Monday, December 31, 2012

New Year

This time of your always gets me reflecting, as it does most people. Another year is wrapping up, and a new one is on the horizon. I love new beginnings - setting goals, starting a new schedule, looking forward. But I also think it is important that before I do so I think back to 2012 because it has been a really, really good year.

2012 was the year of change and challenge for our family. Lydia was born at the tail end of 2011, and the first couple weeks with her were wonderful. David and I were both home all the time and had no worries or time constraints. We could enjoy our newborn baby, get some rest and have fun during the Christmas season. But as 2012 began we had to arrange for babysitters, try to get Lydia on a schedule, crack open our textbooks and start our last semester of graduate school. January through April were quite simply a blur. I felt I got to enjoy moments with Lydia that I will cherish forever, but in general our lives were pretty crazy. We put our heads down, did our best and in May both graduated in the presence of our proud families.

But graduating was only the beginning. Within a week we had moved back "home" and a whole new set of obstacles awaited us. I was blessed to take the summer off of working and enjoyed pool days with my baby as David studied constantly for the Bar Exam. It was difficult to feel cheated out of the "light at the end of the tunnel".  I thought everything would be different - that David would be able to be around for all of the family festivities and vacations. But in a lot of ways it felt like more of the same; except I had the advantage of being surrounded by family. Over the summer I struggled with my identity as a wife and mother and constantly worried about David's elusive first job.

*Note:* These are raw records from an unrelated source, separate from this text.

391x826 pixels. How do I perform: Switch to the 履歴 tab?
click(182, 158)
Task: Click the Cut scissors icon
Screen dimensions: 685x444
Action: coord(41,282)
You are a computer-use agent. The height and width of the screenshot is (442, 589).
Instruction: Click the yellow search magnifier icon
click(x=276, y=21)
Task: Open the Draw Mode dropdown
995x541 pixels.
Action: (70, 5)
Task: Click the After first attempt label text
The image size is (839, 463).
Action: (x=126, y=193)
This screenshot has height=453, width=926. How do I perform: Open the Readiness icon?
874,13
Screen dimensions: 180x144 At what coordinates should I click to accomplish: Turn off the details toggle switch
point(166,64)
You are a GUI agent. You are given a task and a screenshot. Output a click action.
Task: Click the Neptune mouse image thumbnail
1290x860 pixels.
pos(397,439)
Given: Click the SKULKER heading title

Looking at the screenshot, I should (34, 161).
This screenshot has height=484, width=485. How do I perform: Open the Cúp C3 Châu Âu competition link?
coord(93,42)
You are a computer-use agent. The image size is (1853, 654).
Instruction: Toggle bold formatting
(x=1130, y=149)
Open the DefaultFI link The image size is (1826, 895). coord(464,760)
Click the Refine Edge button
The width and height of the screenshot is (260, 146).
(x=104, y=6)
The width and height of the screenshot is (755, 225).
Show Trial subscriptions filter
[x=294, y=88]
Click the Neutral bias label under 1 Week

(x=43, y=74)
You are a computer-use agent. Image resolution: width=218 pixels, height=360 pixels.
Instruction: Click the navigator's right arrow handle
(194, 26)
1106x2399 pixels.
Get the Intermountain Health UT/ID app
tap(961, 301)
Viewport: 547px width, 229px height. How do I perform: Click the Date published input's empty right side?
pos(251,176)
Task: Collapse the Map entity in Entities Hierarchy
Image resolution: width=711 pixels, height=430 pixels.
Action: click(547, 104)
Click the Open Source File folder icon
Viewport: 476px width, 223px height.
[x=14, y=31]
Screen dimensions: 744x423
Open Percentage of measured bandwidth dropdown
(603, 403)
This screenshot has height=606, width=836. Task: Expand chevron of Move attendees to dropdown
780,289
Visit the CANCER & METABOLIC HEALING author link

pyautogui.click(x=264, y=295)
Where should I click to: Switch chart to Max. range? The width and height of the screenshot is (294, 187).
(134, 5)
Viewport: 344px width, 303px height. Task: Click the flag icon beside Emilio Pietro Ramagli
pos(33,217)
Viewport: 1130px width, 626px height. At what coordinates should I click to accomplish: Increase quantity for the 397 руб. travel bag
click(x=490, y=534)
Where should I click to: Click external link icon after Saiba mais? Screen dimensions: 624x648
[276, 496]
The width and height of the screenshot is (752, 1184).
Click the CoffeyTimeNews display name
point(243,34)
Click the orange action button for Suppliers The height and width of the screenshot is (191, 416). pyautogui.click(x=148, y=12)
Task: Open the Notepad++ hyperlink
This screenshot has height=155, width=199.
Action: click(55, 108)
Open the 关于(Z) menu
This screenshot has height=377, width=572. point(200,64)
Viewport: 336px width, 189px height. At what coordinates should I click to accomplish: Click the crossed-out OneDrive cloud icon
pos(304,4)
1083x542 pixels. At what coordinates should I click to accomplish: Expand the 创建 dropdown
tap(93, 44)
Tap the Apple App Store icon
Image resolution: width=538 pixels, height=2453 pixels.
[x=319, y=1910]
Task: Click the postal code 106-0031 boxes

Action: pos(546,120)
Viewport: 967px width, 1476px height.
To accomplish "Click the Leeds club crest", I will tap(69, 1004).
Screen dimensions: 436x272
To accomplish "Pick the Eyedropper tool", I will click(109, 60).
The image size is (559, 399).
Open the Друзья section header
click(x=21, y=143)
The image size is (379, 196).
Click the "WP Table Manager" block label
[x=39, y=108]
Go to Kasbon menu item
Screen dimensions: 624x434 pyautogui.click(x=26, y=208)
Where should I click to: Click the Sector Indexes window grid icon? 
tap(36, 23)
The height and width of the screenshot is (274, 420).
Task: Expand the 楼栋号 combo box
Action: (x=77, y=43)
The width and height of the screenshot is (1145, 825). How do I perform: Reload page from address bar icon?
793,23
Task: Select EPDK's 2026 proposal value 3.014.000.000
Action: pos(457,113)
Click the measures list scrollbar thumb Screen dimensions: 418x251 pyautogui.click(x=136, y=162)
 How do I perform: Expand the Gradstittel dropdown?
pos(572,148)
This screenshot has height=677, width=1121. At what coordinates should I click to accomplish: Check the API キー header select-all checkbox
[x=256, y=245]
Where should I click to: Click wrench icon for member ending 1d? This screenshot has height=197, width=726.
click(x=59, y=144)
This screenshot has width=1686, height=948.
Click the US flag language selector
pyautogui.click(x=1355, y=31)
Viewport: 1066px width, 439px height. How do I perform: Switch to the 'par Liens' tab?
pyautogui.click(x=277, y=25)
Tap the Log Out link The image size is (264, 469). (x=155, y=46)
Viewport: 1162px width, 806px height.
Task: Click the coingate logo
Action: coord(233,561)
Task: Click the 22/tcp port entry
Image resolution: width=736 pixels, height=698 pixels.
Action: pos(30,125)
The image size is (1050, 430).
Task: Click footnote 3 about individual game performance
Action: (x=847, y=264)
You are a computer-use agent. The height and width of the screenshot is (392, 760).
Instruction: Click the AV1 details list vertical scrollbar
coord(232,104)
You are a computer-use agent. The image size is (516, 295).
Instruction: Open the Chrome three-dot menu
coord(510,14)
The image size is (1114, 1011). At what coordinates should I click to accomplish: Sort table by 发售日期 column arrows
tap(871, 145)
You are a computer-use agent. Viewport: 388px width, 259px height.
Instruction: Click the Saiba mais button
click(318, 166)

Being the do-er that I am, I decided I would work in the fall in order to support our family's small financial needs. I was so unsure about starting work again, but as it turned out I loved it! As I began teaching and engaging my mind I felt I was better all around and I legitimately enjoyed each day with Lydia and David. However, there was always the question haunting my mind... What were we doing? What was our future going to look like? In November (right after Thanksgiving) David got his job, and in perfect timing too. We have had the opportunity to enjoy the holidays without any burden of work and it has been truly amazing. We knew it was an opportunity that we would probably never have again and so we did our best to pack each day full of memories and intentional moments.

Looking back, I realize that I spent a lot of 2012 waiting - actively and (mostly) patiently waiting that is. I have learned so much about myself and have been challenged to relinquish the lie that I am in control. I have learned to be content in the present rather than relying on exciting anticipation of the future to be joyful. I have been taught the importance of thankfulness and because of it I wake up each day with a heart full of gratitude to all that I have an all of the love that surrounds me.

I am excited for 2013, and naturally I am nervous. We are still in a time of transition and I know that David working 50 hours a week while I work 25 will not be easy to get used to. But our goals and direction are now more clear and we are ready to work hard so that we can begin to create our own home for our little family. The years truly go by faster and faster; and now I realize that with kids it seems the world spins twice the rate it used to. As we ring in the New Year tonight I hope it bring with it just as many challenges, blessings, and opportunities that 2012 did. And I pray that it will be a good year for you too!

Wednesday, December 26, 2012

Our Breastfeeding Story: Chapter 2

We made it to a year! If you followed my story once Lydia was born, then you know that our breastfeeding journey hasn't been an easy one. But as I nursed her during her first birthday last weekend I couldn't help but be proud and so, so happy that we pushed through.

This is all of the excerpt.